### About this exercise
Check each line of the records for "give"; collect those that have it.

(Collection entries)
=-=-=-=-=
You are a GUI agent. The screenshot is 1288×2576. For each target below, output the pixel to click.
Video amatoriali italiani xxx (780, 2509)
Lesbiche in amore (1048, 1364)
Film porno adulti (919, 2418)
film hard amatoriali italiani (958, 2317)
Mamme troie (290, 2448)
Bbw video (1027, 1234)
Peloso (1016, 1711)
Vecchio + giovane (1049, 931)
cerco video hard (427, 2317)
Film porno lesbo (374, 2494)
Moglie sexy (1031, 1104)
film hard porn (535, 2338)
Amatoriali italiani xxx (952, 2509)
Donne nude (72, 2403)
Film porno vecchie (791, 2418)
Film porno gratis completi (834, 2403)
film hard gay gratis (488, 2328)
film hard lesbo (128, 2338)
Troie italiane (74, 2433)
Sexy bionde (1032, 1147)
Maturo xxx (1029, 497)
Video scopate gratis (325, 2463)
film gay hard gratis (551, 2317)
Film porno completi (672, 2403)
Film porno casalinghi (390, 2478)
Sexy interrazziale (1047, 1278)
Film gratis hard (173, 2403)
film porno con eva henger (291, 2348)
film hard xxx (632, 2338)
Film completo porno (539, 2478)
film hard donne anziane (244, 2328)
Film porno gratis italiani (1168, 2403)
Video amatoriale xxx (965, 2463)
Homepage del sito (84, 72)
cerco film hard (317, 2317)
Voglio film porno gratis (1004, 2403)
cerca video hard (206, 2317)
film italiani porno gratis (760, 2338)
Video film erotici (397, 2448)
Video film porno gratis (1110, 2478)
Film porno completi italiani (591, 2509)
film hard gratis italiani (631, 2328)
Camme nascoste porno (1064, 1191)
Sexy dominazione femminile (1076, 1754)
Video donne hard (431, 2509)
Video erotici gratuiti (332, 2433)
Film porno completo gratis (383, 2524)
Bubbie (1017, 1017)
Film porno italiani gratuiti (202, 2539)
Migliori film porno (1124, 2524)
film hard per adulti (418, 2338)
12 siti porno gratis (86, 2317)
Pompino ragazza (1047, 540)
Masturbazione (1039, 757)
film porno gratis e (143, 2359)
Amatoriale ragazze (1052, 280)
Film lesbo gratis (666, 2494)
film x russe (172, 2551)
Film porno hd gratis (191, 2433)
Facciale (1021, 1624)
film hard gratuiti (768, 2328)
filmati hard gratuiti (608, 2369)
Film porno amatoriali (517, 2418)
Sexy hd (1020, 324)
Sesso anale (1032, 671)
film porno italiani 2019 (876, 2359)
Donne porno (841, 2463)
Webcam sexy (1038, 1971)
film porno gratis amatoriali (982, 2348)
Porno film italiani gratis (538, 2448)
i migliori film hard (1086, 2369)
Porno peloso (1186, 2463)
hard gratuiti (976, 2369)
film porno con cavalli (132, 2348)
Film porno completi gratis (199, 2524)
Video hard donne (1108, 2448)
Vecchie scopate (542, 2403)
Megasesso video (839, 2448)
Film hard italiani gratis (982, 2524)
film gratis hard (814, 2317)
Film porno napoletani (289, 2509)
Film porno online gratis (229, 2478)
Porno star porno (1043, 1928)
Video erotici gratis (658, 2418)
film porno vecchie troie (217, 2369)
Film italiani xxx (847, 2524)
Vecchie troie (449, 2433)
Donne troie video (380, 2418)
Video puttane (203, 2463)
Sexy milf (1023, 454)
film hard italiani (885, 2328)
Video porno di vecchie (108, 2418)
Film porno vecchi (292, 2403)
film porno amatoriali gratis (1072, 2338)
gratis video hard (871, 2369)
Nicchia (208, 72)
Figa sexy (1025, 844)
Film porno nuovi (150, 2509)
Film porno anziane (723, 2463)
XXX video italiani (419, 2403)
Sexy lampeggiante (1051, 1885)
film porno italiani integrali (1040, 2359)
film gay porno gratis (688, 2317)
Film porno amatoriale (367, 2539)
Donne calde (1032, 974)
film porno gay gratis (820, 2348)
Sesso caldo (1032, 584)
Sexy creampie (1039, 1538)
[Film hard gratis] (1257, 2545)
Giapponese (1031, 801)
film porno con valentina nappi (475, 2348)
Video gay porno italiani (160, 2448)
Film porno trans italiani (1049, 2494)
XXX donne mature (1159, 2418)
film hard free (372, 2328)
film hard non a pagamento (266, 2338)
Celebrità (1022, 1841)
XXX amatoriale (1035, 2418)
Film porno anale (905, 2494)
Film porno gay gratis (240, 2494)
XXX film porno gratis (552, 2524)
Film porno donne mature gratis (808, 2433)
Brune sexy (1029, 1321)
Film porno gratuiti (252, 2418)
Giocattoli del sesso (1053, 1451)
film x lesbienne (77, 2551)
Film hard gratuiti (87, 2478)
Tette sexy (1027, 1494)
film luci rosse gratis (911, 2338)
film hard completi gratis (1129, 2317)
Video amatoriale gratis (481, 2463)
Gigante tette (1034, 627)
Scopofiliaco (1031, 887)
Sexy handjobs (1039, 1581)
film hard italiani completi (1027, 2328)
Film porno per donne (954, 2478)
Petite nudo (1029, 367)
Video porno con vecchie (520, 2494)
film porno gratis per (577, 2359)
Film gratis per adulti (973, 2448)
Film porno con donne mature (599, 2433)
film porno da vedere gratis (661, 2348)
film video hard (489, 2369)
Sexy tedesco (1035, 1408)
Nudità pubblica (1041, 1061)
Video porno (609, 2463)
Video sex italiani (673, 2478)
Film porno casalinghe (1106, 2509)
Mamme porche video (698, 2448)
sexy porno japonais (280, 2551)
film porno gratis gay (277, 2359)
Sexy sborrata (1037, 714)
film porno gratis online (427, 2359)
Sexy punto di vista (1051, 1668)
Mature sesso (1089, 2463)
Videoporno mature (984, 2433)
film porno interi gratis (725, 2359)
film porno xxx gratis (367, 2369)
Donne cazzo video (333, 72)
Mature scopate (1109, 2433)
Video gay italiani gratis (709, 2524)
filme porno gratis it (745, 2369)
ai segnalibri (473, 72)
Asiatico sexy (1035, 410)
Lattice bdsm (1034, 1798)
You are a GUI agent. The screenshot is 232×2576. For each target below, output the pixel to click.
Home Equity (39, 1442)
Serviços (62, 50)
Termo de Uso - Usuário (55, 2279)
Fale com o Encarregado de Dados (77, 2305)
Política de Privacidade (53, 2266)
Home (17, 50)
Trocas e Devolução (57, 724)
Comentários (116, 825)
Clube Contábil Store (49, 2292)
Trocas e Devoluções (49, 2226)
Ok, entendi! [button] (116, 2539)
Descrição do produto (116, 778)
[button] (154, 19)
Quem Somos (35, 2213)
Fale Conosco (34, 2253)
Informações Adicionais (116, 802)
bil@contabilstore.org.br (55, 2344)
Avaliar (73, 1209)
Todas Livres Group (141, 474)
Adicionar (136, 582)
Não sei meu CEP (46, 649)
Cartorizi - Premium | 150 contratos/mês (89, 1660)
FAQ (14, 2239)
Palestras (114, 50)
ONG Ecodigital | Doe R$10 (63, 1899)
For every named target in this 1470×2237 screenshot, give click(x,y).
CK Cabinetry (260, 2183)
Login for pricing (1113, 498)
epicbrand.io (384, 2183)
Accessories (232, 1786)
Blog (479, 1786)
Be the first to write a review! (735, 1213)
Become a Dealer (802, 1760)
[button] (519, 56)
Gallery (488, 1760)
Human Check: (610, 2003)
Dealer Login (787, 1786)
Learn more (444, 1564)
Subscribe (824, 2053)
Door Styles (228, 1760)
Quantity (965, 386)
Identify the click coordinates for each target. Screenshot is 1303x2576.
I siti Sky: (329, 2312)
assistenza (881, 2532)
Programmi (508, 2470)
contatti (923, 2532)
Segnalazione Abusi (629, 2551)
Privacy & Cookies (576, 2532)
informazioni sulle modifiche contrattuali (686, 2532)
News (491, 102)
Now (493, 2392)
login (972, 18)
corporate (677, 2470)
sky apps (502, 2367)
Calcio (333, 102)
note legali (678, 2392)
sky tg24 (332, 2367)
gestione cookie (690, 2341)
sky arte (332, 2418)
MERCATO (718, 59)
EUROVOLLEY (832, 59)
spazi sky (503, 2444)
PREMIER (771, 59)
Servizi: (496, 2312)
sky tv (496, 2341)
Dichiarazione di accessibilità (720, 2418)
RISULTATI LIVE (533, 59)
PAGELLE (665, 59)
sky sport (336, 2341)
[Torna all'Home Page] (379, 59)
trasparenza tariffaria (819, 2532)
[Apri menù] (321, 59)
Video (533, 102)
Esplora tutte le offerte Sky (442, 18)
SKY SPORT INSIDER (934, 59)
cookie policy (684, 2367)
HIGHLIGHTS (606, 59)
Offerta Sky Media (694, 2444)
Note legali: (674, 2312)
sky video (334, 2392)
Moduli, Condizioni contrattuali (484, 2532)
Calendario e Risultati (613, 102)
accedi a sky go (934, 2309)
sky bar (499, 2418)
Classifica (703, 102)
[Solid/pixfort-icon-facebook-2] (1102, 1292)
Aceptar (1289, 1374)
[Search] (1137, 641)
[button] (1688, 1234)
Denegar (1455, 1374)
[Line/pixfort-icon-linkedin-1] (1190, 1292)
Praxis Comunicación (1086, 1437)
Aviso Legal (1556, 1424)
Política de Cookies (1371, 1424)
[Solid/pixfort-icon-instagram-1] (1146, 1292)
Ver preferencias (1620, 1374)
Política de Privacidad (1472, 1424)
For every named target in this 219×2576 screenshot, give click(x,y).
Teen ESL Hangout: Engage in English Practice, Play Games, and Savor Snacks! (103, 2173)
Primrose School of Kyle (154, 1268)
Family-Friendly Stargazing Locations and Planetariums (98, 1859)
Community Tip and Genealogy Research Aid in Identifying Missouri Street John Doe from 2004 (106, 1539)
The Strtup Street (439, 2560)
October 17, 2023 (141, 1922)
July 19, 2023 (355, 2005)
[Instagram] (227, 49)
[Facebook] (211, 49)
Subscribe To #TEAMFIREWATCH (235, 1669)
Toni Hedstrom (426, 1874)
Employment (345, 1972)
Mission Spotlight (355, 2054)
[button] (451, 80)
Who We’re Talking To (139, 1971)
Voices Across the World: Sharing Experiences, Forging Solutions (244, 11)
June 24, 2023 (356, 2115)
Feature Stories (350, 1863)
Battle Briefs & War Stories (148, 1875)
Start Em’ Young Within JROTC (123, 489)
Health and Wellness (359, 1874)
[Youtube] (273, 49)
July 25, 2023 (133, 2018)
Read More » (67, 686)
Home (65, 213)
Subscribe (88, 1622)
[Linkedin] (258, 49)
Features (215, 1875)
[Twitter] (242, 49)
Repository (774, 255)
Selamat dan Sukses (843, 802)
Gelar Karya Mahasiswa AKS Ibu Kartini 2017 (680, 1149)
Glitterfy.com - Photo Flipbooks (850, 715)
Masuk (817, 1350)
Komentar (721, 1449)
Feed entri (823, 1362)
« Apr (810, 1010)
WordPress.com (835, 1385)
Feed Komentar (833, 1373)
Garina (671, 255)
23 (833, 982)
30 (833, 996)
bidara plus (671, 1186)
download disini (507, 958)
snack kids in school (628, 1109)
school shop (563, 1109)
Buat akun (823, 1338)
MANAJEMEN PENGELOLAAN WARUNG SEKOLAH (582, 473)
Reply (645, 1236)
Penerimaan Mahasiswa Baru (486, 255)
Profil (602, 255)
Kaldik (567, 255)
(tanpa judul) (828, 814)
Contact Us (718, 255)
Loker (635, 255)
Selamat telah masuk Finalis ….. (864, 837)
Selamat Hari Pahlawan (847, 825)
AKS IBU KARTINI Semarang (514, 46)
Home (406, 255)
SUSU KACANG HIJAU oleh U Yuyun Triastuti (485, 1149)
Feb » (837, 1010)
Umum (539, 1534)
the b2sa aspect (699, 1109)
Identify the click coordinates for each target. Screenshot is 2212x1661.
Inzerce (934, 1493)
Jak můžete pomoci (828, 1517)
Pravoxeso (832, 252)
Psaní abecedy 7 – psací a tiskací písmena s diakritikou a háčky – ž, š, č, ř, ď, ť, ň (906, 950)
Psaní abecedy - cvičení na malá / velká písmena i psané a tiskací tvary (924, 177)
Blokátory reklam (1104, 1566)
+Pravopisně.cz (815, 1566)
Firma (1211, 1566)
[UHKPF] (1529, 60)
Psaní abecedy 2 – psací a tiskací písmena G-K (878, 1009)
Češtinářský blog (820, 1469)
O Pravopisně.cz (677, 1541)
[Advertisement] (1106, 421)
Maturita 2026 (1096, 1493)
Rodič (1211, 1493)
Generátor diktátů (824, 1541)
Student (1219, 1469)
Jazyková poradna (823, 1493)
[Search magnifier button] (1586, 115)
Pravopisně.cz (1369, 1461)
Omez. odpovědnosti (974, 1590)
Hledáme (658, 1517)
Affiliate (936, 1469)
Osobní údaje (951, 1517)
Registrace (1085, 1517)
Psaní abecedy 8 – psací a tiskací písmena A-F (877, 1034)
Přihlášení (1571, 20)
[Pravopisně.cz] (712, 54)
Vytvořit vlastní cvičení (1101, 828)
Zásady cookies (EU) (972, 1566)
=-=-=-=-=
### Written response
For every named target in this 1470×2237 screenshot, give click(x,y).
For every named target in this 219×2576 screenshot, give click(x,y).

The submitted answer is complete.